Postby hvxl » Sun Dec 18, 2016 9:25 pm

When OK1A is not active, the voltage provided by the boiler is pulled down to a level determined by D8, Q1, D10 and D5 (or D7, Q1, D10 and D6 if the wires to the boiler are reversed). D8 and D5 (or D7 and D6) each cause a voltage drop of around 0.7V, Q1 0.6V and D10 15V. Adding all of that together results in 17V across X2.

When OK1A is active, D10 is bypassed via OK1A (0.2V) and D11 (4.3V), resulting in 6.5V across X2.

Without R1, only the base current of Q1 would run through D10. That's only a few microamps. However, a zener needs a few milliamps to be able to regulate the voltage to its advertised value. That's what R1 takes care of. As you correctly observed, the PN junction of Q1 works as a diode. A PN junction implemented in silicon causes a voltage drop of 0.6 to 0.7V. Such a voltage drop across a 330 Ohm resister means a current of around 2mA will run through the resistor, and then also through D10.

If your expectation that D9 clamps the output signal were to happen, the voltage at the emitter of Q1 would be too low for current to flow from E to B and the transistor would switch off. So the voltage at the emitter rises just enough for a small current to flow to the base. This means that Q1 is operating in its linear range and doesn't go into saturation. In that case there is some voltage across E/C of Q1.

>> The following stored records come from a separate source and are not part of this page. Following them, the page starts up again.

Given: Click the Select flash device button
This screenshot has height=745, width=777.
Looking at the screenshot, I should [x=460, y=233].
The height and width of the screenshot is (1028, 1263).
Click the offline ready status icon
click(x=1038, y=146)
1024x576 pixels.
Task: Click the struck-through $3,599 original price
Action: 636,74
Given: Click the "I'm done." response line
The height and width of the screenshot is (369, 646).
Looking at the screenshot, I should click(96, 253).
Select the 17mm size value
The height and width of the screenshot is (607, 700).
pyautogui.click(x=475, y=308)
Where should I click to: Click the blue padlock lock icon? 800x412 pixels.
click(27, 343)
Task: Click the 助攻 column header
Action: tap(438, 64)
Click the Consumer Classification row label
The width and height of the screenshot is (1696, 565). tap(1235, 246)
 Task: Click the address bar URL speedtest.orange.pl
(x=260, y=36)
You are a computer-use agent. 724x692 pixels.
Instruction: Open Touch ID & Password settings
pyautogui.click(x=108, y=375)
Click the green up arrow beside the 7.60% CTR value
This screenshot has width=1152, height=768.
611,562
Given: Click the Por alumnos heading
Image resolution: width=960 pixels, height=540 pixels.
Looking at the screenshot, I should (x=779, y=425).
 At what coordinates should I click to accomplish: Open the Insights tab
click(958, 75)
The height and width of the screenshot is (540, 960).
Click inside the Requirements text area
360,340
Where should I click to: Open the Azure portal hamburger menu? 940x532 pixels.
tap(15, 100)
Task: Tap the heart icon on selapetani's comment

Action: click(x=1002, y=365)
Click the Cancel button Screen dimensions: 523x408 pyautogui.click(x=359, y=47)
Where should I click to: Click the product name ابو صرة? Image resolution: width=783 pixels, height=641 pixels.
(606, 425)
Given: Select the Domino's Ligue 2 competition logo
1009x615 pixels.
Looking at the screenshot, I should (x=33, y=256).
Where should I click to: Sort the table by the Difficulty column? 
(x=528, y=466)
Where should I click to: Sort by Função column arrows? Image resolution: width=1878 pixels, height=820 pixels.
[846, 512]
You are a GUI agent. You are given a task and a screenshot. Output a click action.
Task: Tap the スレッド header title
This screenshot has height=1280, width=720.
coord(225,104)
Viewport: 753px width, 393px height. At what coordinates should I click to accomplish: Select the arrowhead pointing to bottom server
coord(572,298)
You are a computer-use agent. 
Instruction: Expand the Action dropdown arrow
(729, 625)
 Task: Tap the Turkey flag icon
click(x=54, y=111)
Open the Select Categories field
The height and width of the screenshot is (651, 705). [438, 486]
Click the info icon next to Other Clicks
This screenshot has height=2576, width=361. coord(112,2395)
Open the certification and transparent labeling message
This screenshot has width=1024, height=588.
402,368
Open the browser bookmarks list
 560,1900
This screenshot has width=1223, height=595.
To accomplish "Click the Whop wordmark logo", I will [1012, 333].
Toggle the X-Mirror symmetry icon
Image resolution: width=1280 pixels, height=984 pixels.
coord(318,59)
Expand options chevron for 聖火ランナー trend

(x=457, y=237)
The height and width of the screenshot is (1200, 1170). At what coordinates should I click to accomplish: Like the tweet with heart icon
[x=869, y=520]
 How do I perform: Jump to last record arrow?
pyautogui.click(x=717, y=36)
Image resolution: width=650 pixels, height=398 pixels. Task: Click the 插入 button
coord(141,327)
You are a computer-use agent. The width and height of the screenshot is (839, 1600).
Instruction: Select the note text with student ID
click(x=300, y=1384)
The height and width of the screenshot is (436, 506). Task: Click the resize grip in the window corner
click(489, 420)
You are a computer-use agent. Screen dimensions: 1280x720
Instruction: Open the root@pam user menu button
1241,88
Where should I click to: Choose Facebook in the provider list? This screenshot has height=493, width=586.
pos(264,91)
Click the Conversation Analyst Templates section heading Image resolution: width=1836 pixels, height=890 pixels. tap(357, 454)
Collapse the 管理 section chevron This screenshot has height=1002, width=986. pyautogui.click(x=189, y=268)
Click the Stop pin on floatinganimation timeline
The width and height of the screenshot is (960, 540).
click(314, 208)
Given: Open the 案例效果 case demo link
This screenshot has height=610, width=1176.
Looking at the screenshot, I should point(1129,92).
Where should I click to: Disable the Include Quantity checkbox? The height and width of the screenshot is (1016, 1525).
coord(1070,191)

The value for R2 is calculated such that current values representing 0 do not cause a voltage across R2 that exceeds the point where the LED in OK1B starts glowing (1.2 V) and values representing 1 do. The maximum current for a 0 is 9mA. As explained earlier, 2mA is redirected through R1, so 7mA is left. 7mA through 100 Ohm results in 0.7V. The minimum current for a 1 is 17 mA. (17mA - 2mA) * 100 Ohm = 1.5V.

The voltage across R2 won't actually exceed 1.2V. Any excess current will just go through OK1B. So, with 1.2V across R2, 12mA goes that way. The other 3mA flows through OK1B.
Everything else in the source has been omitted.